[Source records]
* begin *

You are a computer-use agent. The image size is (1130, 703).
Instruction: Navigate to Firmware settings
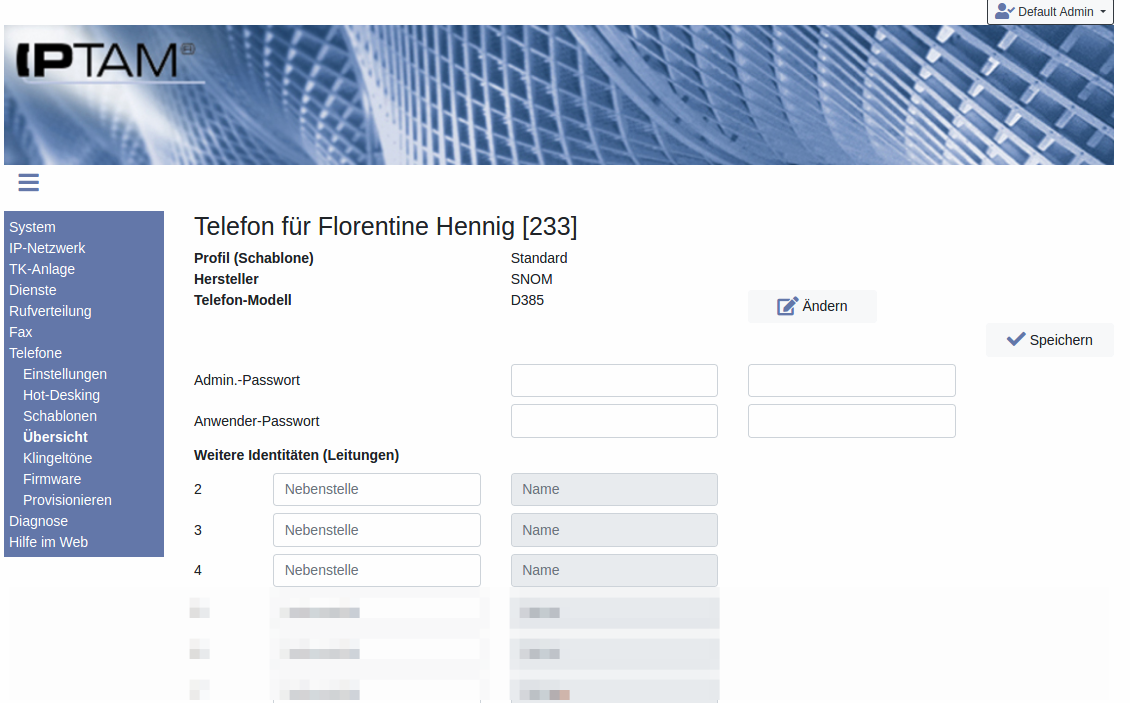pyautogui.click(x=52, y=479)
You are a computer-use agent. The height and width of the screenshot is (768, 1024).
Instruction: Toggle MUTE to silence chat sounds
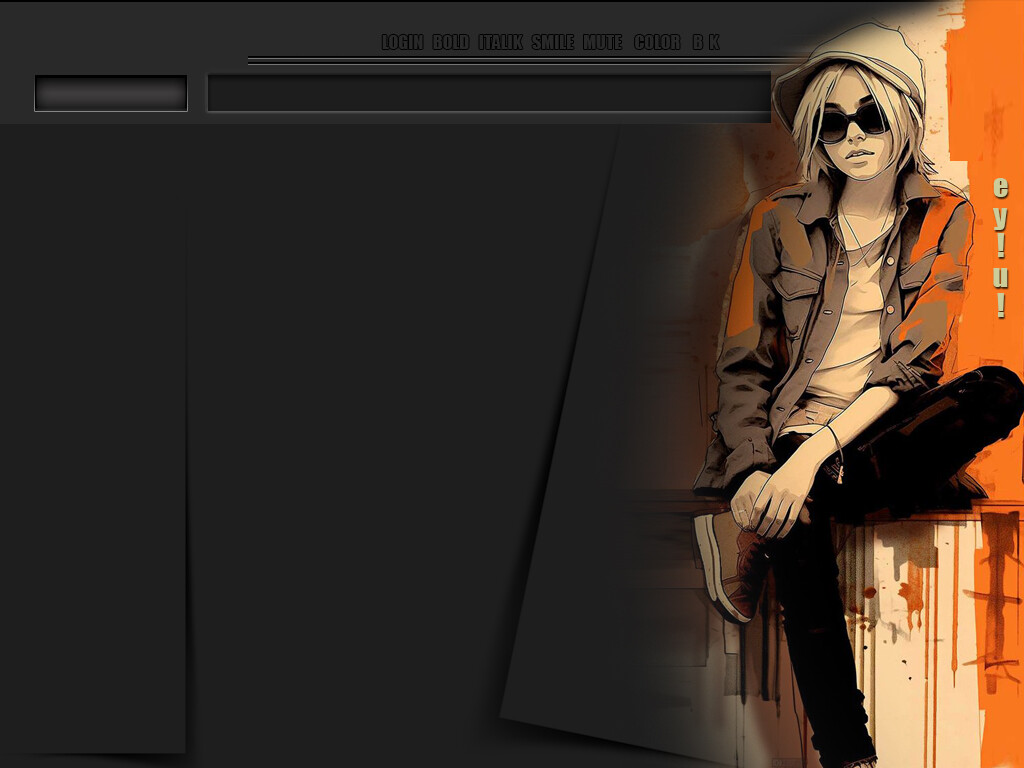click(602, 42)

* end *

• **Exercise goal**
In the lines above, change "agent" to "assistant" and write them out again with nothing else altered. Leave the pictures out.

• **Written answer**
You are a computer-use assistant. The image size is (1130, 703).
Instruction: Navigate to Firmware settings
pyautogui.click(x=52, y=479)
You are a computer-use assistant. The height and width of the screenshot is (768, 1024).
Instruction: Toggle MUTE to silence chat sounds
click(602, 42)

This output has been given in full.